*Task to carry out*. Set down the listing below verbatim, but only from its first line through the line containing "Task: Show the activity stream icon".

☆ ☆ ☆ ☆ ☆ ☆ ☆

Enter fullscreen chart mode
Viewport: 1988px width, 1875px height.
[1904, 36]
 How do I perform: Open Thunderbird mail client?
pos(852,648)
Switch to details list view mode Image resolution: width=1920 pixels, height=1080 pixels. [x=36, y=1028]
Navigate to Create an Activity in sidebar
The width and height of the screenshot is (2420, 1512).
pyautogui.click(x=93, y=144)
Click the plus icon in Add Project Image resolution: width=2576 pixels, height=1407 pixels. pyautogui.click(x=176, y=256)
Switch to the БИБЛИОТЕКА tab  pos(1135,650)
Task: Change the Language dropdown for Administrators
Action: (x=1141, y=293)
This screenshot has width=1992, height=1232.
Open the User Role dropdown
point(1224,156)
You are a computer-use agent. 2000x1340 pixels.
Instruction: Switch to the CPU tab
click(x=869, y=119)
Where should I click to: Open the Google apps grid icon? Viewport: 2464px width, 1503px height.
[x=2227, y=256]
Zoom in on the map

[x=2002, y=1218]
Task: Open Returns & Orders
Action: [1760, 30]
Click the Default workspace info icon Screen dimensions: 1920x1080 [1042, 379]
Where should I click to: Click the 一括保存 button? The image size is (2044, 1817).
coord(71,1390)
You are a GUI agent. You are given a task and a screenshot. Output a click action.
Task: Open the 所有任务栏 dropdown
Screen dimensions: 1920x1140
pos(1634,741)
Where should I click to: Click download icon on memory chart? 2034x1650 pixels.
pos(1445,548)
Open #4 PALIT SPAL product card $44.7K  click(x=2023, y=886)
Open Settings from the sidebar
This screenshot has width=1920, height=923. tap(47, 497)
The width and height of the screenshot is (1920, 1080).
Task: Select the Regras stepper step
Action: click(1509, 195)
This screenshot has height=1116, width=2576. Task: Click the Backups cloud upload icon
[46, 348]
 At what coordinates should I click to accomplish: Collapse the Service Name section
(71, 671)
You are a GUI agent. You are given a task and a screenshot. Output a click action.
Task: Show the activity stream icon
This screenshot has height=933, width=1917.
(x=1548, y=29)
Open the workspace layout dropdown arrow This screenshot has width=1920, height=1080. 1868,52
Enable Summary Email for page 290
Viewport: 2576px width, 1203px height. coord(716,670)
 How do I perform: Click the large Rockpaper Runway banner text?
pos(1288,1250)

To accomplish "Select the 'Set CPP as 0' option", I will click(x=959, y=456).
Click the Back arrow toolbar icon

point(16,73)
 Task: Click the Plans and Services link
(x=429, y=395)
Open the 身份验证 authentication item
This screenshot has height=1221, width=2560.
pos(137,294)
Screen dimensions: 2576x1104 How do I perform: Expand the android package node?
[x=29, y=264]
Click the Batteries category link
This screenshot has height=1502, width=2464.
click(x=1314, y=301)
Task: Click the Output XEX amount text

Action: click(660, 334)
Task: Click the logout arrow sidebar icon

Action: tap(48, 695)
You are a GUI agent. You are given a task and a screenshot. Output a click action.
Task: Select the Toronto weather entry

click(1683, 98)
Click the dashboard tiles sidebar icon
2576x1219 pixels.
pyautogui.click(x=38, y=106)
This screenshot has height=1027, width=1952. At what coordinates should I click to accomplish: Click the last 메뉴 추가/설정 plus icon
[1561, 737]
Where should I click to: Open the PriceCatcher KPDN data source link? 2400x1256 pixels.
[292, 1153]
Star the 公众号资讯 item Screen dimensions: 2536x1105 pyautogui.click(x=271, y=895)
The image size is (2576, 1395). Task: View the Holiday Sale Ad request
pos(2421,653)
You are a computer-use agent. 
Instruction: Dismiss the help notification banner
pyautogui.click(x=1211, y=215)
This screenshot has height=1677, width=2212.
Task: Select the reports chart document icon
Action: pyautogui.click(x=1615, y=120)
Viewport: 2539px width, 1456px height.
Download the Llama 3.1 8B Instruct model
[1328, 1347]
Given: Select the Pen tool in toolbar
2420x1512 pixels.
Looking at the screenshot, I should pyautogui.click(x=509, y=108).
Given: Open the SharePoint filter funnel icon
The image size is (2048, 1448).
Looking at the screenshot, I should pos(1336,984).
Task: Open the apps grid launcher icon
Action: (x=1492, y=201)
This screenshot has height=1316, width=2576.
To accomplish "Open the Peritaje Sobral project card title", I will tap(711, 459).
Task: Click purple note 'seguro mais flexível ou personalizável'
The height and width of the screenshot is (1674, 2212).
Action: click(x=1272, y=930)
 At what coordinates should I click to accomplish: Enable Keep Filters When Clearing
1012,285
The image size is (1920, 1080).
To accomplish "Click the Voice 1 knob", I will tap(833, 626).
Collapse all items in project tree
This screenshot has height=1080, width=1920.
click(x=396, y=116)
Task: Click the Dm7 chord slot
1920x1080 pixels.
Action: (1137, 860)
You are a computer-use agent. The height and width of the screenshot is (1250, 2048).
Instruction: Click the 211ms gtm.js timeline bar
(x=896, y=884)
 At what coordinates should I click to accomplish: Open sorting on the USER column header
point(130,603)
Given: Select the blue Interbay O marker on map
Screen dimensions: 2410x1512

☆ ☆ ☆ ☆ ☆ ☆ ☆

*Answer*.
Enter fullscreen chart mode
Viewport: 1988px width, 1875px height.
[1904, 36]
 How do I perform: Open Thunderbird mail client?
pos(852,648)
Switch to details list view mode Image resolution: width=1920 pixels, height=1080 pixels. [x=36, y=1028]
Navigate to Create an Activity in sidebar
The width and height of the screenshot is (2420, 1512).
pyautogui.click(x=93, y=144)
Click the plus icon in Add Project Image resolution: width=2576 pixels, height=1407 pixels. pyautogui.click(x=176, y=256)
Switch to the БИБЛИОТЕКА tab  pos(1135,650)
Task: Change the Language dropdown for Administrators
Action: (x=1141, y=293)
This screenshot has width=1992, height=1232.
Open the User Role dropdown
point(1224,156)
You are a computer-use agent. 2000x1340 pixels.
Instruction: Switch to the CPU tab
click(x=869, y=119)
Where should I click to: Open the Google apps grid icon? Viewport: 2464px width, 1503px height.
[x=2227, y=256]
Zoom in on the map

[x=2002, y=1218]
Task: Open Returns & Orders
Action: [1760, 30]
Click the Default workspace info icon Screen dimensions: 1920x1080 [1042, 379]
Where should I click to: Click the 一括保存 button? The image size is (2044, 1817).
coord(71,1390)
You are a GUI agent. You are given a task and a screenshot. Output a click action.
Task: Open the 所有任务栏 dropdown
Screen dimensions: 1920x1140
pos(1634,741)
Where should I click to: Click download icon on memory chart? 2034x1650 pixels.
pos(1445,548)
Open #4 PALIT SPAL product card $44.7K  click(x=2023, y=886)
Open Settings from the sidebar
This screenshot has width=1920, height=923. tap(47, 497)
The width and height of the screenshot is (1920, 1080).
Task: Select the Regras stepper step
Action: click(1509, 195)
This screenshot has height=1116, width=2576. Task: Click the Backups cloud upload icon
[46, 348]
 At what coordinates should I click to accomplish: Collapse the Service Name section
(71, 671)
You are a GUI agent. You are given a task and a screenshot. Output a click action.
Task: Show the activity stream icon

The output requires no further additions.